Tekkonkinkreet Blu-ray Movie, Audio Quality  4.5 of 5

Tekkonkinkreet is supplied with three tracks on this release. The primary mix is a lossless PCM 5.1 option in the film's original Japanese language. Two Dolby Digital 5.1 tracks in Japanese and English, respectively. In addition, English SDH captions, appearing as white text within black blocks, or English subtitles are supplied with a literal translation; the English dub does not come transcribed. Spanish, Portuguese, and French subtitles also literally describe the spoken dialogue. The Japanese PCM audio is a full an impressive mix, made all the better by the trippy rock scoring of British band Plaid. The music is well mixed into every channel, enveloping the viewer into the urban world of Black and White. Dialogue is normally reserved to the center, though it follows the characters at times on the fronts. Even in quieter moments of musing, the characters' words are clear and easy to hear. As mentioned, the rears pick up an impressive amount of information, and the mix is livelier than most Blu-rays I have sampled recently. The LFE does its fair share as well, lending a good boost to the stylized fight sequences or the opening musical flyover of the city, for example.

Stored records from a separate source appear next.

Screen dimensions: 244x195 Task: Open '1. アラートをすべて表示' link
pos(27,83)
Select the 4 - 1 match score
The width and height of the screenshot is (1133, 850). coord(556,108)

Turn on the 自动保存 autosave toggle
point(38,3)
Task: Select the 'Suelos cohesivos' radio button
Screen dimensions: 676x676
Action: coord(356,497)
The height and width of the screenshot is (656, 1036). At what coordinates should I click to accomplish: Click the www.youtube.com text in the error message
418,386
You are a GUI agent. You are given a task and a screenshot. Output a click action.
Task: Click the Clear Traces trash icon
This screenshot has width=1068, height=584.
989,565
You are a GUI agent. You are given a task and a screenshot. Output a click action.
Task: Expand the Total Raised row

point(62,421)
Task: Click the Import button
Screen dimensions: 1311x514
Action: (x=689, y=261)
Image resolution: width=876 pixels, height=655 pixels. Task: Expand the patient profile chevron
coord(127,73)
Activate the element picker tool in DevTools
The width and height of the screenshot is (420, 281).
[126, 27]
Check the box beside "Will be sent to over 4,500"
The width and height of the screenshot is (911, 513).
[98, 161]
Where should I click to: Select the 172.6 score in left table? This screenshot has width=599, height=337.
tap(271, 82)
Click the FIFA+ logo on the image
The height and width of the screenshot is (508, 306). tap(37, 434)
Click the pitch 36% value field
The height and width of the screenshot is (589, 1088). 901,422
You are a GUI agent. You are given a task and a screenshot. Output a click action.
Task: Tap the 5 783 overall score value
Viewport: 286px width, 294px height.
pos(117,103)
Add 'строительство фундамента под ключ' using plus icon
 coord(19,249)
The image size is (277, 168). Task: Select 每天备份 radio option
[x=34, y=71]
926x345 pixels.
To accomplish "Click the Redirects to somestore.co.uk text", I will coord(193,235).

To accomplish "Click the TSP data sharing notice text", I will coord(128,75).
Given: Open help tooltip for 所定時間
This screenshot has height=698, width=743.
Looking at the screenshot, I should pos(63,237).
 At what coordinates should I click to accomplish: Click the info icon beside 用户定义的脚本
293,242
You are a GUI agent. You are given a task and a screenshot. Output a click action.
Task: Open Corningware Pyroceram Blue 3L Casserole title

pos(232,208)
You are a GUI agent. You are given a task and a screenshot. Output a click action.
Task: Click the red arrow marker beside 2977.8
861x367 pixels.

Tekkonkinkreet Blu-ray Movie, Special Features and Extras  2.5 of 5

Tekkonkinkreet comes with a very light helping of supplements, all of which have that obligatory, promotional air to them. The Filmmakers' Commentary features director Michael Arias, writer Anthony Weintraub, and sound designer Mitch Osias meandering on about various subjects related (and not-so-related) to the film as it plays back for them. The three rarely discuss the particular sequences that they and the home audience are viewing, but instead drift from one topic to the next, resulting in a rather dull and disjointed experience. Two featurettes are also included on the disc in high definition MPEG-2 and Dolby Stereo sound. A Conversation with Director Michael Arias and British Rock Duo Plaid is an 11½ minute piece consisting of generic promotional questions for the director and the film's two music composers, Andy Turner and Ed Handley. Though they may be artistically and musically talented, Arias and Plaid respectively have not an articulate bone in their body. Arias seems to strain to get a single sentence out, whilst the musicians almost act as if they've been caught off guard - pulled aside by some camera crew and asked to opine on the scoring of a random film they may or may not have seen. Nothing of substantial worth is discussed in the piece, and one would be better off skipping it.

The Making of Tekkonkinkreet – Director Michael Arias' 300 Day Diary follows an increasingly strained Arais as his years-long ambition to adapt his favorite manga comes to fruition. Having moved to Japan in 1991, the then 24-year-old special effects artist took a shine to the film's original graphic novel and vowed to produce a feature-length animé film from the material. Working at Studio 4°C, he and a staff of 500 took three years to bring the book to life, though the path was not easy. Going from March to August 2006, a camera crew follows Arias as he toughs out the final stages of the film's production, which at one point looks particularly grim when the crew view a badly composed rough cut of the film in its entirety only three months from production deadline. Much blood, sweat, and tears were clearly poured into this project when one witnesses the high levels of stres the crew works under by crunch time. Finally, high definition Previews for other Sony Blu-ray releases are provided, including a "Coming to Blu-ray" montage, Paprika, Ghost Rider, Final Fantasy: The Spirits Within, Hostel Part II, Underworld: Evolution, and Ultraviolet.


Tekkonkinkreet Blu-ray Movie, Overall Score and Recommendation  4.0 of 5

Engrossing, highly imaginative, and populated by plausible personas, Tekkonkinkreet is another trippy, awesome animé feature lucky enough to find its way to Blu-ray. A modern fable centering around two polar opposite siblings, the film is made all the more unique with its unique musical flavor and simplistic, doodle-like character design. The Blu-ray features excellent picture and a full sound mix, boasting imagery that only the Japanese can seem to accomplish. This release is highly recommended for any fan of animation, and definitely for all who are curious enough to take a closer look.